* _BRANO FORNITO_:
++++++++

Ti capita mai di stupirti per qualcosa che hai detto o fatto in una determinata situazione? A me sì, capita, e anche più spesso di quello sono disposta ad ammettere, e ogni volta ci rimango male. Ma come? Perché se sono quella che penso di essere, allora ho reagito come una persona che non penso di essere io? Lo so, è contorto e confuso, ma questa è l’esatta sensazione che provo quando mi accorgo di non sapere allora esattamente chi sono.

Conoscere sè stessi è un mestiere difficile, un’attività perpetua e una faticaccia, ma sono profondamente convinta che, di tanto in tanto, valga la pena di fare un po’ di introspezione per scoprire che creature meravigliosamente complesse siamo. Tanto più complesse quanto più il tempo scorre. Perché è proprio il tempo, la vita vissuta, che ti fa cambiare modo di pensare e di vedere il mondo, il modo di reagire alle difficoltà, di accettare le gioie e le sofferenze che incontri sul tuo cammino e di accettare anche te stesso.
Ogni giorno che passa aggiunge una tessera del mosaico, una sfumatura forse anche infinitesimale alla tua persona. Una piccola evoluzione che, messa insieme con tutte le altre, delinea un processo di crescita e maturazione che a me piace osservare mentre accade. Non vorrei mai fare la fine di una di quelle persone di cui si dice “un giorno si è guardata allo specchio e non si è riconosciuta”.

++++++++

* _SFIDA_:
Per favore, rispondi a queste domande sul brano sulla conoscenza di sé.
(a) Con quali tre espressioni viene descritto il conoscere sé stessi?
(b) Che cosa aggiunge alla persona ogni giorno che passa?
(c) Che cosa si dice delle persone di cui l'autrice non vorrebbe mai fare la fine?

++++++++

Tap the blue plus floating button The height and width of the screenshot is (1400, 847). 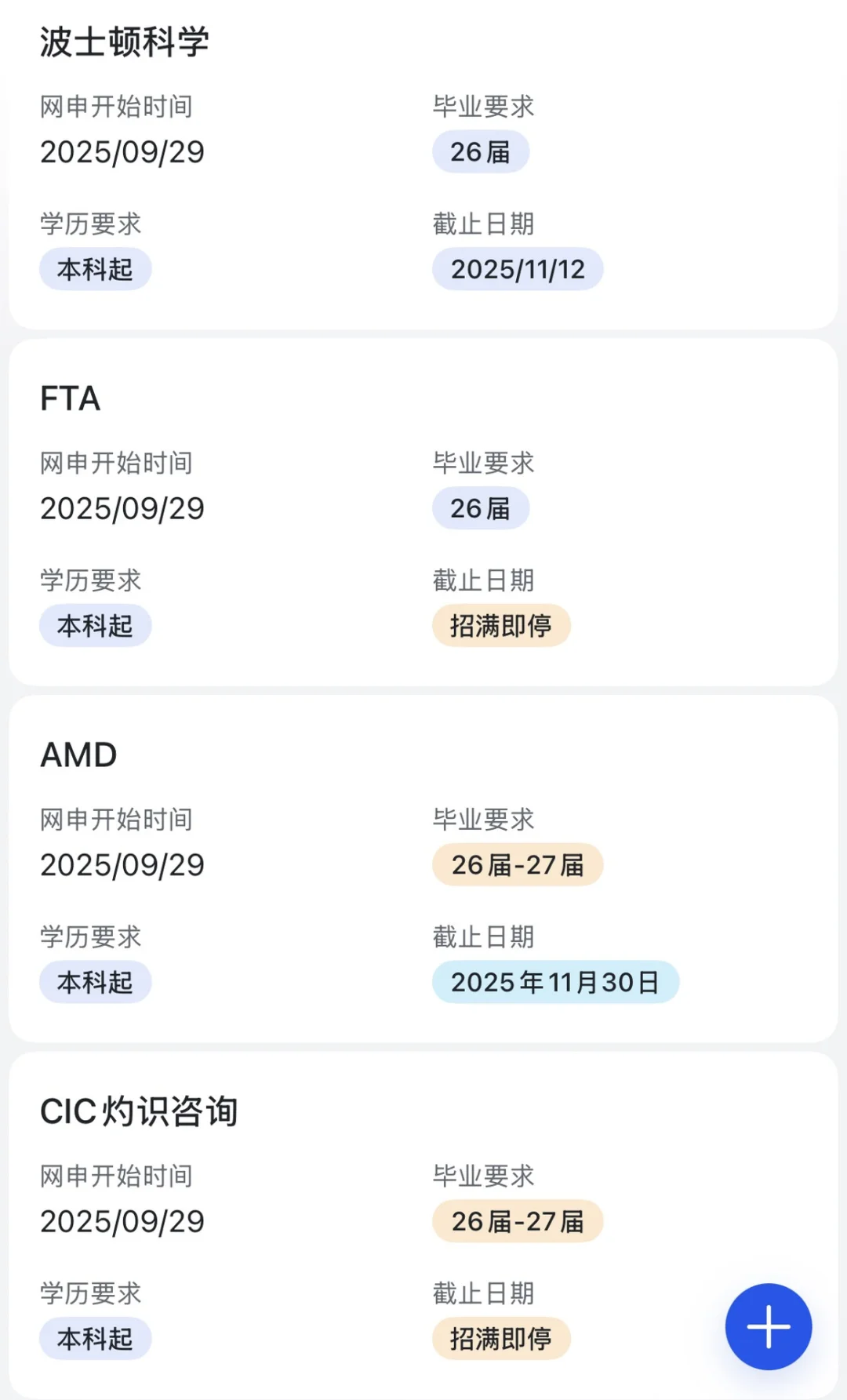pyautogui.click(x=768, y=1326)
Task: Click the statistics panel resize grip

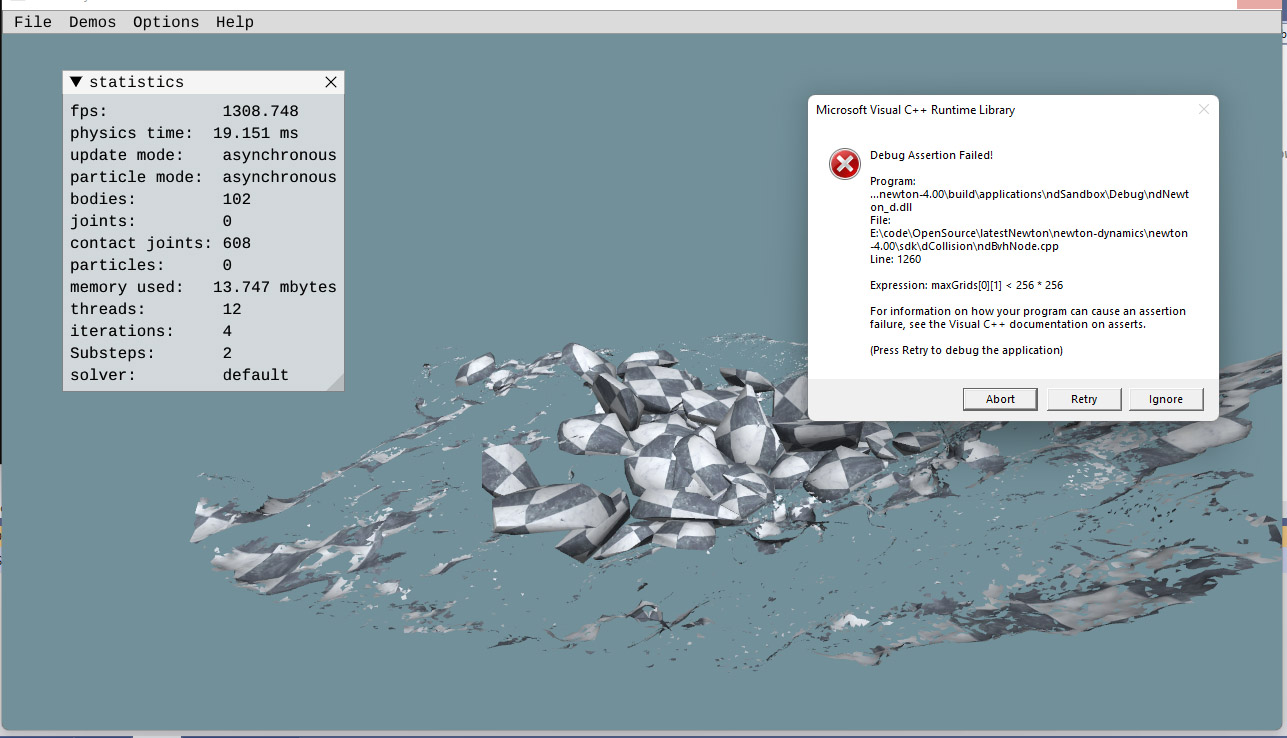Action: point(336,383)
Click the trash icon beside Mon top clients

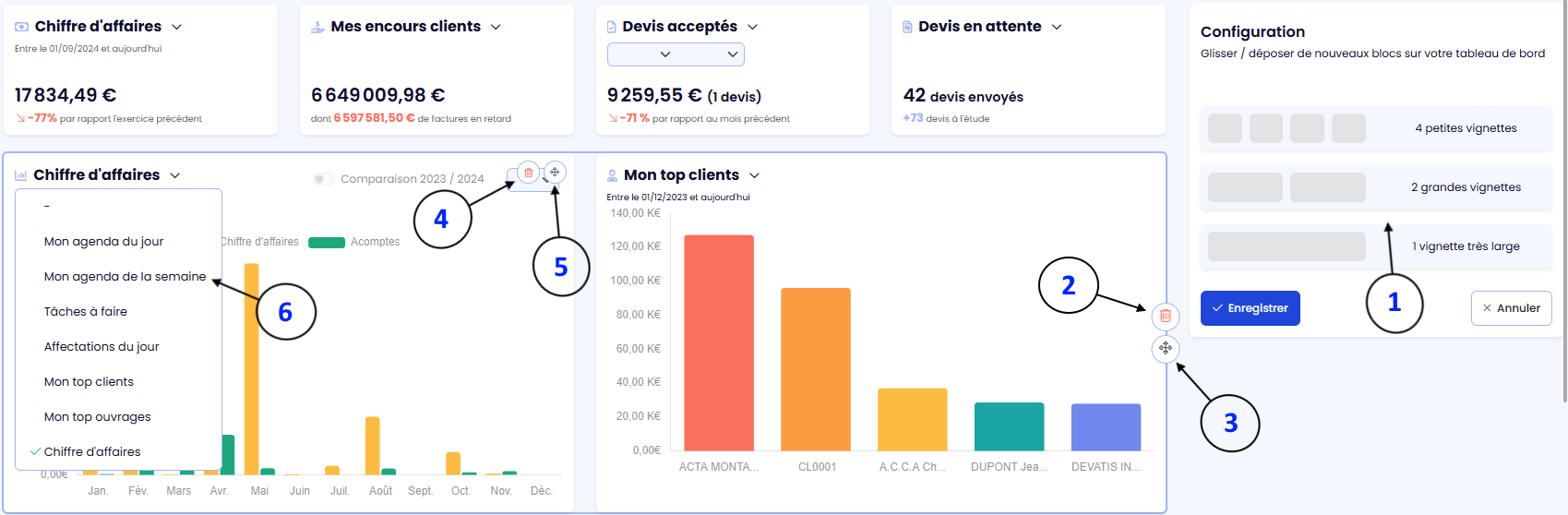coord(1166,316)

++++++++

* _RISPOSTA_:
(a) Un mestiere difficile, un'attività perpetua e una faticaccia.
(b) Una tessera del mosaico, una sfumatura forse anche infinitesimale.
(c) Che un giorno si sono guardate allo specchio e non si sono riconosciute.